64. Memorandum From the Secretary of State to the President1
SUBJECT
- Section 203 of HR 10875 as reported by the Senate Committee
This section, if enacted into law, could seriously injure the economies of Mexico, Brazil, Turkey, Pakistan, Peru, Egypt and other countries, and hence would jeopardize our relations with them.
Section 203 would require the sale of upland cotton in world markets at prices no higher than those offered by other exporting countries for comparable quality. In no event could prices be higher than they had been under the one-million bale program completed earlier this year.
The stated objective is to re-gain a fair share of the world cotton market. The result, however, would almost surely be a progressive and severe decline in world prices for cotton. Other exporting countries are unable to hold stocks. They would be obliged to dispose of their current production at almost any price. The United States would be required by law to follow prices downward.

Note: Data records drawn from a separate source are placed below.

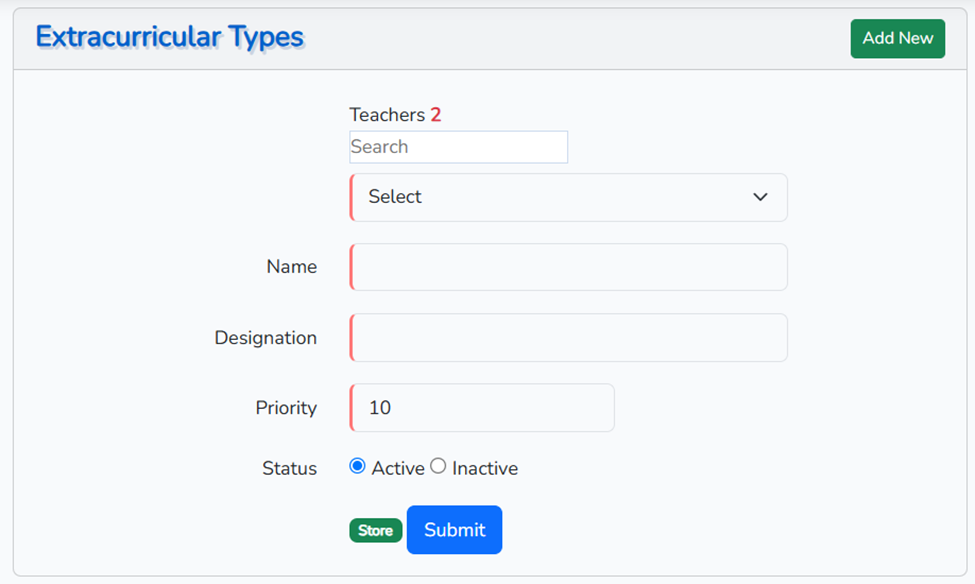The width and height of the screenshot is (975, 584).
Task: Click into the Designation input field
Action: 568,338
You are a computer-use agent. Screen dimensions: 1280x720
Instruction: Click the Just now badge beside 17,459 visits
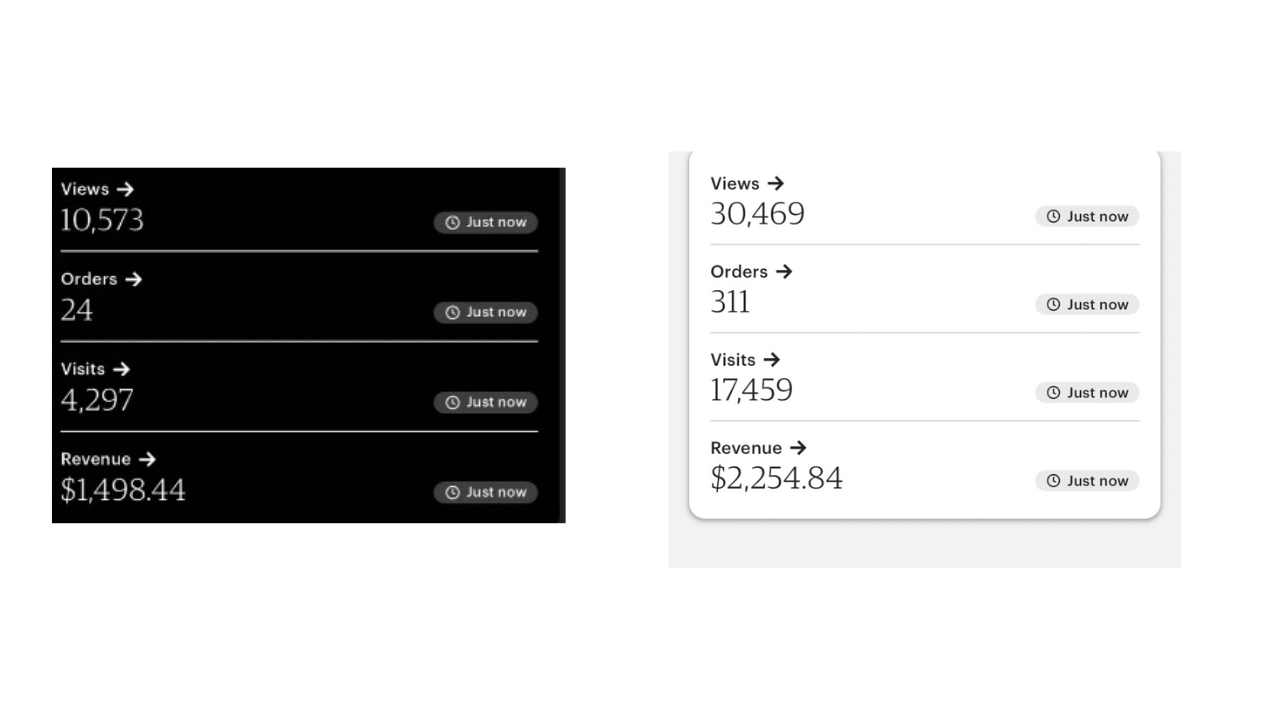[x=1087, y=392]
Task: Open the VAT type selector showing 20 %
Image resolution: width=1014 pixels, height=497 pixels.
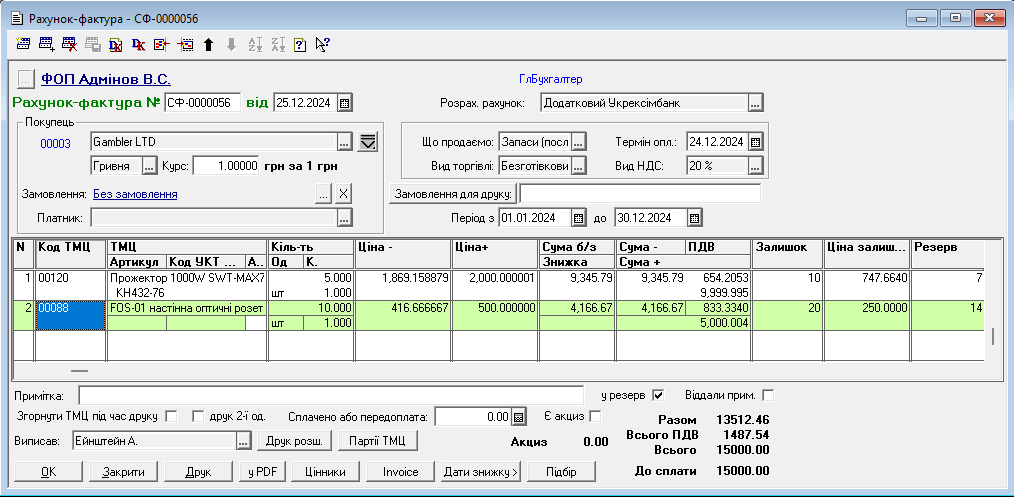Action: [x=756, y=165]
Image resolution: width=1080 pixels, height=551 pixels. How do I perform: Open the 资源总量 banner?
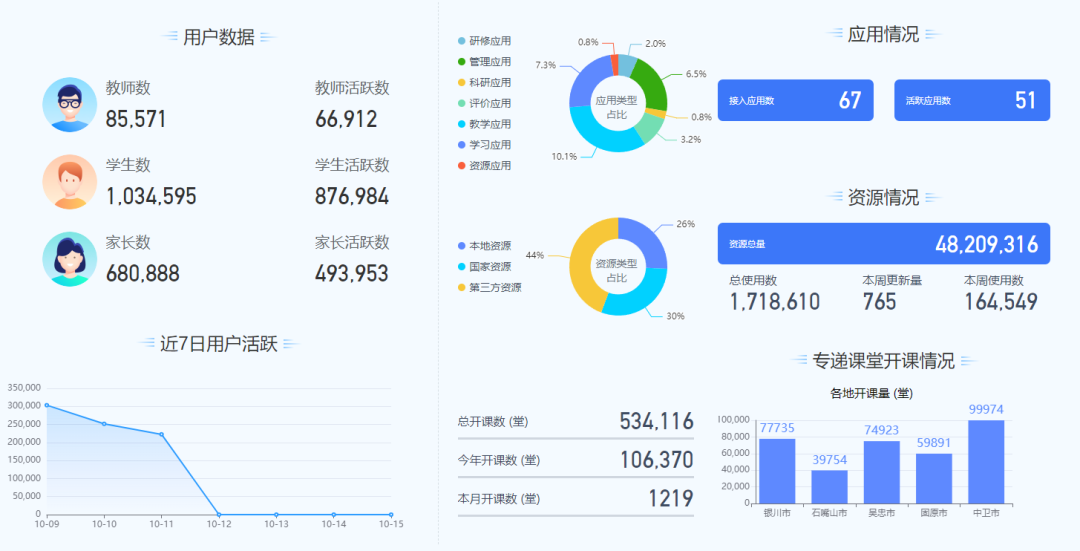tap(883, 244)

[Page 189]The U.S.S.R. exports only a small amount of cotton which ordinarily does not affect world market prices. Section 203, however, would create a situation in which the U.S.S.R. could determine the world price. Small lots of Russian cotton sold at price reductions in Liverpool, for example, could force the United States to meet the Russian price. Other countries perforce would have to follow the United States lead. Thus the cotton exporting countries of the free world would be at the mercy of the Communists. Their resentment, however, with considerable logic, could be directed toward the United States policy of meeting every reduction in price, as specified in the proposed bill.

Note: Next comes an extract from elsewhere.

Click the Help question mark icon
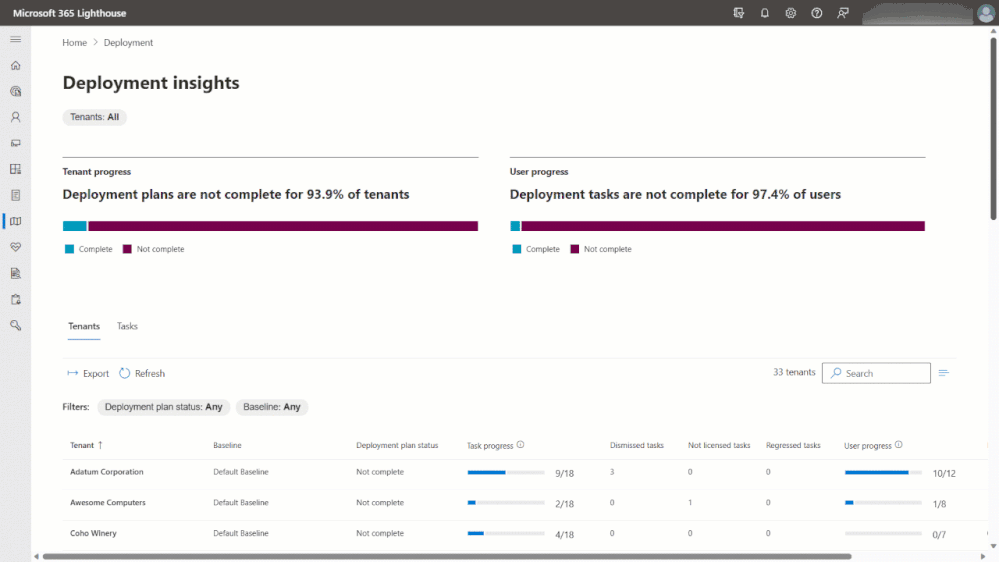999x562 pixels. [817, 13]
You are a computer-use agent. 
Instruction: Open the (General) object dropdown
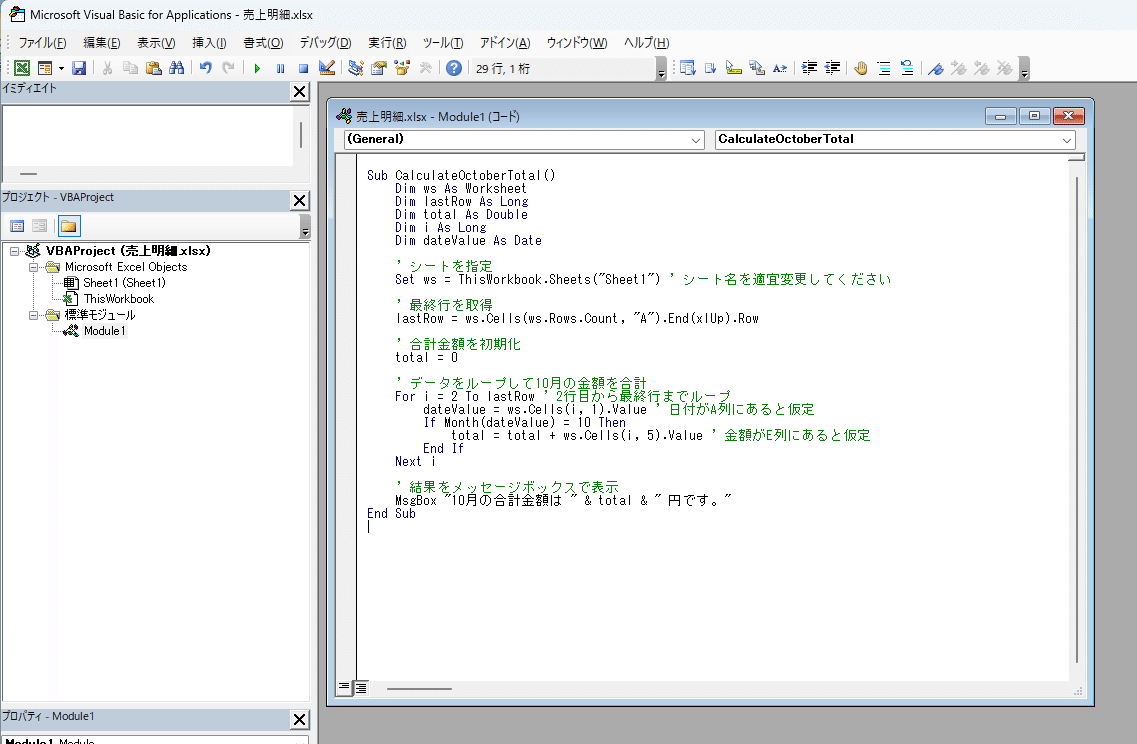click(x=696, y=141)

Any attempt by other countries to escape the downward spiral by resorting to bilateral agreements, conducted without regard to market prices, would set back our hopes for a multilateral trading system—the only system which offers increasing opportunities for private trade and the exporting of a wide range of United States products.
This section would make the prices under the one-million bale program a ceiling, even though substantial quantities of United States cotton are already being sold for export on a bid basis at considerably higher prices under the present program. Some 224,000 bales have been sold on bids received last week at prices several cents per pound higher than the ceiling which this section would arbitrarily impose.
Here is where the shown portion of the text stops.